Violence at the border fence
During this time, he also witnessed pushbacks, the brutal practice of forcing refugees back at the border fences. “Some were beaten unconscious, and we knew the ambulance wouldn’t come.” Although it was forbidden to transport refugees by car, the volunteers had no other choice: “The injured had to get to the hospital somehow.”
Throughout his studies, Knappe repeatedly returned to refugee camps as a volunteer. “I also met my partner during one of these stays,” he says with a smile. She still works for an aid organization today.
Over time, the focus of his work shifted. Refugees were moved into official camps, where their days were marked by monotonous waiting. “That’s when the psychological strain became more apparent,” says Knappe. “There was a lack of opportunities to break out of negative thought patterns.”
Can sport help?
As a sport science student, he began to wonder how sport might help in this context. This became the idea for his master’s thesis: He carried out a sports project in refugee camps in Greece and evaluated whether regular participation had an effect on the mental health of refugees.

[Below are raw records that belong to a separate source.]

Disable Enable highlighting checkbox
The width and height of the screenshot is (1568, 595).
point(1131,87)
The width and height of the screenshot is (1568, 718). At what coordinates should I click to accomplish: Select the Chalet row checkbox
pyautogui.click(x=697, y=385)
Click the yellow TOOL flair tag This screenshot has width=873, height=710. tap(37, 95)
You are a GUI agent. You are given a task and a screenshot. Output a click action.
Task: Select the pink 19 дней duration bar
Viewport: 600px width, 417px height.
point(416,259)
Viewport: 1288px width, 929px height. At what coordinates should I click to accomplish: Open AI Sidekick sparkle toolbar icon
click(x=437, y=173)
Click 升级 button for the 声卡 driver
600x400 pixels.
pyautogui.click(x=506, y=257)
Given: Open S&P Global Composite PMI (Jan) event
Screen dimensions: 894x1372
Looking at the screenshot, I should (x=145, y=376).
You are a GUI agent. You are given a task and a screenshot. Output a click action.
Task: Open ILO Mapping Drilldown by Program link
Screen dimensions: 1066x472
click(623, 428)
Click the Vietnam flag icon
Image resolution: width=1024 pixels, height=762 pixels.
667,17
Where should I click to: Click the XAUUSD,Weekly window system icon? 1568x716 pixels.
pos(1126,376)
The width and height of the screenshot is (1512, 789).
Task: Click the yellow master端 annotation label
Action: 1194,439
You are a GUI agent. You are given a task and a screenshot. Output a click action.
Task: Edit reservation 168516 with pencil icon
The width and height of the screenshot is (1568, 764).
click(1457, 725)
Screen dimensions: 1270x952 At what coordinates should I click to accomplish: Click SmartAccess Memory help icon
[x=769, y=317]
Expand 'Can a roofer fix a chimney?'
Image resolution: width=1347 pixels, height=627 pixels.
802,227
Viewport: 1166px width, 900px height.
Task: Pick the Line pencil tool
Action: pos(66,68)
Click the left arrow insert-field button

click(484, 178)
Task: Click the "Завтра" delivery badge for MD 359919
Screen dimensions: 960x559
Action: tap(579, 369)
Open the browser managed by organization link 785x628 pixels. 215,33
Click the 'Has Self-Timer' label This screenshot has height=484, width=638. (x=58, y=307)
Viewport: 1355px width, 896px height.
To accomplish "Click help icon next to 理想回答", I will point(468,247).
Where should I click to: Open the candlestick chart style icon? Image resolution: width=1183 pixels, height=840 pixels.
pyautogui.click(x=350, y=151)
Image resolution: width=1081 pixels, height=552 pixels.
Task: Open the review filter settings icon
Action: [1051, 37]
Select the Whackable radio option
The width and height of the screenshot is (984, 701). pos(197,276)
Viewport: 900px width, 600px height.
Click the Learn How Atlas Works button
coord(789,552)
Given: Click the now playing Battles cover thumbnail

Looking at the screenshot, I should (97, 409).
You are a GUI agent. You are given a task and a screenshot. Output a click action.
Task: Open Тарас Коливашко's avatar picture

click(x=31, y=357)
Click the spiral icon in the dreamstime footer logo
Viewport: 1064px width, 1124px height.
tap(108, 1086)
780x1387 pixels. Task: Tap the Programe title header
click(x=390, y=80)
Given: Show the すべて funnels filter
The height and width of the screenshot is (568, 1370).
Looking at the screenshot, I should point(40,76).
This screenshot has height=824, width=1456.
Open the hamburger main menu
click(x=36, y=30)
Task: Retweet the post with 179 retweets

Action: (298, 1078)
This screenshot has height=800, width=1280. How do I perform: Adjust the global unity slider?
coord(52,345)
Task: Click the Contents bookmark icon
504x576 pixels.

After completing his master’s thesis, he worked as a physical education teacher, but the issue stayed with him. Alongside his teaching job, he continued his work as part of a doctoral dissertation, investigating the biopsychosocial effects of sports programs for refugees and what participation meant for those taking part.
As his research became more intensive, he had to choose between research and teaching. It was not an easy decision, especially since he had since become a father himself. During the most intensive phase of his doctorate, he had to spend an extended period in Greece shortly after the birth of his second child, which was a strain on the whole family. Without the support of his partner and his supervisor, he says, he would not have managed to continue on this path.
Research through personal conversations
“I was always aware that I am a white, privileged man,” Knappe says self-critically of his research. “That’s why I didn’t want to go into these camps with ready-made solutions. I wanted to listen to the people there and develop something together with them.”
The practical insights from his doctoral dissertation came not only from quantitative analysis, but also from conversations with participants. He learned that the activities helped them dwell less on negative thoughts and made it easier for them to start conversations with others.
“Sport can create a setting for interaction, positive moments and distraction,” says Knappe. But such programs are not automatically beneficial: competition and social exclusion in competitive activities can also make the situation worse. “That’s why it is important to train the coaches accordingly.”
Coach the coaches
This is precisely what Knappe is working on today as a postdoc in a project funded by the Eucor university consortium. The project also raises the question of how such programs can continue once research projects end and no more research funding is available.
Under the title “Coach the coaches,” he is working with federal asylum centers in Basel and Zurich to establish sports programs as an integrated part of the centers’ work. Staff at the asylum centers are being trained so that they can offer regular sports activities. The focus is on activities for unaccompanied minors and women, because these groups are often exposed to particularly high levels of psychological stress while fleeing their home countries.
“I want to do my small part to improve the situation of these people,” says Knappe, explaining his motivation. Instead of working in a bank or as a physical education teacher, he is now a researcher who listens and wants his work to make a difference for the people it is meant to support.
In Focus: the University of Basel summer series
The In Focus series showcases young researchers who play an important role in advancing the university’s international reputation. Over the course of several weeks, we will profile academics from various fields – a small representative sample of the more than 3,000 doctoral students and postdoctoral researchers at the University of Basel.